= Arcs of Descent and Ascent =

Ontological circle in Neoplatonism, Islam and Sufism

The Arcs of Descent and Ascent (قوس النزول وقوس الصعود), an ontological circle, are described in Neoplatonism, as well as in Islamic and Sufi cosmology, mainly inspired by the works of Ibn al-Arabi. In the Arc of Descent ("qaws al-nuzuli"), from unity to diversity, God creates successively the Intellect (Supreme Pen), the Universal Soul (Guarded Tablet), Prime Matter, Nature, the Universal Body (including the imaginal world) and the Earth. The Arc of Ascent ("qaws al-su'ud") is the way back to the Presence of God, the process of spiritual perfection.

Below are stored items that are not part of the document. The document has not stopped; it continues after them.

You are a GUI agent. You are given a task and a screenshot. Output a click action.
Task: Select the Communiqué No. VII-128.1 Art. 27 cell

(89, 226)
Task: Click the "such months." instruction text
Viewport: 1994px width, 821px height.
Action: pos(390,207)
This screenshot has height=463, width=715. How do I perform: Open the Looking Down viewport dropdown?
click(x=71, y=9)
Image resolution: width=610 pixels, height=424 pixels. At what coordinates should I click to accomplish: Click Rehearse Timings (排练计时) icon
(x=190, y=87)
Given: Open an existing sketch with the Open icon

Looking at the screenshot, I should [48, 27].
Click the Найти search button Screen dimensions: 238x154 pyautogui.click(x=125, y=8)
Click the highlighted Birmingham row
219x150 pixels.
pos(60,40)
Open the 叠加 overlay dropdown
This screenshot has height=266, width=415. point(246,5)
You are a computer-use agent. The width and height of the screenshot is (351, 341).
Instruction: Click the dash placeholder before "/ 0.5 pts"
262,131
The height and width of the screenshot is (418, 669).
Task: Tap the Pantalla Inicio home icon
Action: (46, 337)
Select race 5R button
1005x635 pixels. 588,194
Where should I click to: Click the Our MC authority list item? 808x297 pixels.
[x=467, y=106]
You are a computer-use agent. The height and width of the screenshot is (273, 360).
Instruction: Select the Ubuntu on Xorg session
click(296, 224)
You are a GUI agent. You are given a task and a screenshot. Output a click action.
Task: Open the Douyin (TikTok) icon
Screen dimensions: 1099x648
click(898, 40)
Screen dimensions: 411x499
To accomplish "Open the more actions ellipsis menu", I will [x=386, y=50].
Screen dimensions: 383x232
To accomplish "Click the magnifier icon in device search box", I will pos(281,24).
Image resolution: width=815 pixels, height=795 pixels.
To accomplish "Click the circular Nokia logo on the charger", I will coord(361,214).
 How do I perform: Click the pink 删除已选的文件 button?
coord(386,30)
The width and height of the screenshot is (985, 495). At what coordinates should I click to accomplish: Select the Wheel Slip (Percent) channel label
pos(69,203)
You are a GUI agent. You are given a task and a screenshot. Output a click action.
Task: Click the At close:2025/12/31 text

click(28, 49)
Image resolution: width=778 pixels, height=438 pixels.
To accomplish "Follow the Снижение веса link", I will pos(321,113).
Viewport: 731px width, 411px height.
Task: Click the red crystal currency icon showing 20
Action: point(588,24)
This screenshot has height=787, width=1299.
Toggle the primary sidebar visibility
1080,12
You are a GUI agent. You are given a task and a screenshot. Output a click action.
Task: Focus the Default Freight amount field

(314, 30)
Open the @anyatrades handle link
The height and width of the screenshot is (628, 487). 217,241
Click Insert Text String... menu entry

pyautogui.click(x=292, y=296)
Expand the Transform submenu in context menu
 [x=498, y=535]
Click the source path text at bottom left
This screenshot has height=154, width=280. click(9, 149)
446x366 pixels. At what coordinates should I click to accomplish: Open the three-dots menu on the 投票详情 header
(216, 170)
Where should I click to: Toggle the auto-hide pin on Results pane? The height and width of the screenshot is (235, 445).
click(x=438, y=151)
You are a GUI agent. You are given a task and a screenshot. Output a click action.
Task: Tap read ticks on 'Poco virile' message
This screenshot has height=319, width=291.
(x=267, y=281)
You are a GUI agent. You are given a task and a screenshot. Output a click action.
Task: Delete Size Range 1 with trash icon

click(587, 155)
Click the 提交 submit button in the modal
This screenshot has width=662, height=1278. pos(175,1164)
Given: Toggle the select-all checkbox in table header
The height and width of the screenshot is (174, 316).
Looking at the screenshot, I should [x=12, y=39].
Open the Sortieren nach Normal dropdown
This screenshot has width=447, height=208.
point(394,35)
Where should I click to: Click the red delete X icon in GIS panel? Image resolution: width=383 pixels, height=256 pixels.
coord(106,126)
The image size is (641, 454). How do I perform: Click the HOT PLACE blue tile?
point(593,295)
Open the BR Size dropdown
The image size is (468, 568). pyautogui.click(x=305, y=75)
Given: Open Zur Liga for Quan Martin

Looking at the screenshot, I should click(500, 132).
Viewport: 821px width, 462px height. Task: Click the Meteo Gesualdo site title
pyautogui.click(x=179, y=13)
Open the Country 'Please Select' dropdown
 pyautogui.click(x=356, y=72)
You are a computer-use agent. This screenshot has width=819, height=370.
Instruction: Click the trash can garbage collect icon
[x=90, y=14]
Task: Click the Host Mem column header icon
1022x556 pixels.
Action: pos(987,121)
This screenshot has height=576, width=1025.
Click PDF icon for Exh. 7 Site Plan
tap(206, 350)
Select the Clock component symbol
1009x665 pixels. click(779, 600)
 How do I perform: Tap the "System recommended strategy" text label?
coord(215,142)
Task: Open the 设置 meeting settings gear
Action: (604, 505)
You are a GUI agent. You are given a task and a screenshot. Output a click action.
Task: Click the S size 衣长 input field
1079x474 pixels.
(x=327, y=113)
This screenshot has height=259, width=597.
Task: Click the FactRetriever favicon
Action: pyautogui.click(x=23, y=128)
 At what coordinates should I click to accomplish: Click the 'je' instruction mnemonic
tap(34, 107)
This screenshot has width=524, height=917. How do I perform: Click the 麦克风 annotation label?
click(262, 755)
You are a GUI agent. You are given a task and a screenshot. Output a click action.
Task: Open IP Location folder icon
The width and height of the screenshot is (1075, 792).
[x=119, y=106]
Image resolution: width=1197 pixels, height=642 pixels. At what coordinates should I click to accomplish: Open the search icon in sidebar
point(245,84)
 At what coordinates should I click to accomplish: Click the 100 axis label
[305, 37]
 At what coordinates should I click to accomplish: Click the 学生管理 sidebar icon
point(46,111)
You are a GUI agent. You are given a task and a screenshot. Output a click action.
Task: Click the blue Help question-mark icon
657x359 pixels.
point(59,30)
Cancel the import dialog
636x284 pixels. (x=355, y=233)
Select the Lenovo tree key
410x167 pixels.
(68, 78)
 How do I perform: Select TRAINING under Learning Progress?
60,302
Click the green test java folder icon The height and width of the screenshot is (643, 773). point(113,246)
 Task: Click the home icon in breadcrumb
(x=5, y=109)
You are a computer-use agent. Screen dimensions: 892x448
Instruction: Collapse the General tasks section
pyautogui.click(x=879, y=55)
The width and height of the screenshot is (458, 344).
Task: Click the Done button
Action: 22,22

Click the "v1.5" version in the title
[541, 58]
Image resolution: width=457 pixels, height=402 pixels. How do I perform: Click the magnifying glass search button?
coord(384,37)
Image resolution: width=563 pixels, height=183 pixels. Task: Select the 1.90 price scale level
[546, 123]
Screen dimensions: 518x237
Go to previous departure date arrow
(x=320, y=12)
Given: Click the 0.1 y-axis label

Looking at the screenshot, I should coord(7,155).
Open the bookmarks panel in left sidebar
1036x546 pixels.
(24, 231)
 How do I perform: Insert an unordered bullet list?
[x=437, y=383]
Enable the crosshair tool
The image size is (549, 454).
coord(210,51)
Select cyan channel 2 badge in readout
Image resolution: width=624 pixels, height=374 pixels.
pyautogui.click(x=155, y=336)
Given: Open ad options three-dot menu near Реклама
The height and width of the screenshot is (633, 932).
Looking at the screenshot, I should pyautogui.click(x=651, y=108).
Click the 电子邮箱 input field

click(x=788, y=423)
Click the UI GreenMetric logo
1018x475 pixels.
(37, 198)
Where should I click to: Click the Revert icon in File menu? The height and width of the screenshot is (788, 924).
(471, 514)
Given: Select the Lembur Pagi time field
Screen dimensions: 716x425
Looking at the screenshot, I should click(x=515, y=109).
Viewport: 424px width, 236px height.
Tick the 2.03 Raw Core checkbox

In a hadith attributed to Ja'far al-Sadiq, the sixth Imam of Shi'i Islam, the arc of descent is described as having seven stages. These stages have been commented on in Shaykhism.

==In Bábism and the Baháʼí Faith==

In the Bábí and Baháʼí Faiths the seven stages of the Arc of Ascent are described as follows: Will (Mashiyyat), Determination (Iradih), Destiny (Qadar), Decree (Qada), Permission (Idhn), Term (Ajal), and Book (Kitab). In Some Answered Questions 'Abdu'l-Bahá states that "man is in the ultimate degree of materiality and the beginning of spirituality; that is, he is at the end of imperfection and the beginning of perfection. He is at the furthermost degree of darkness and the beginning of the light. That is why the station of man is said to be the end of night and the beginning of day."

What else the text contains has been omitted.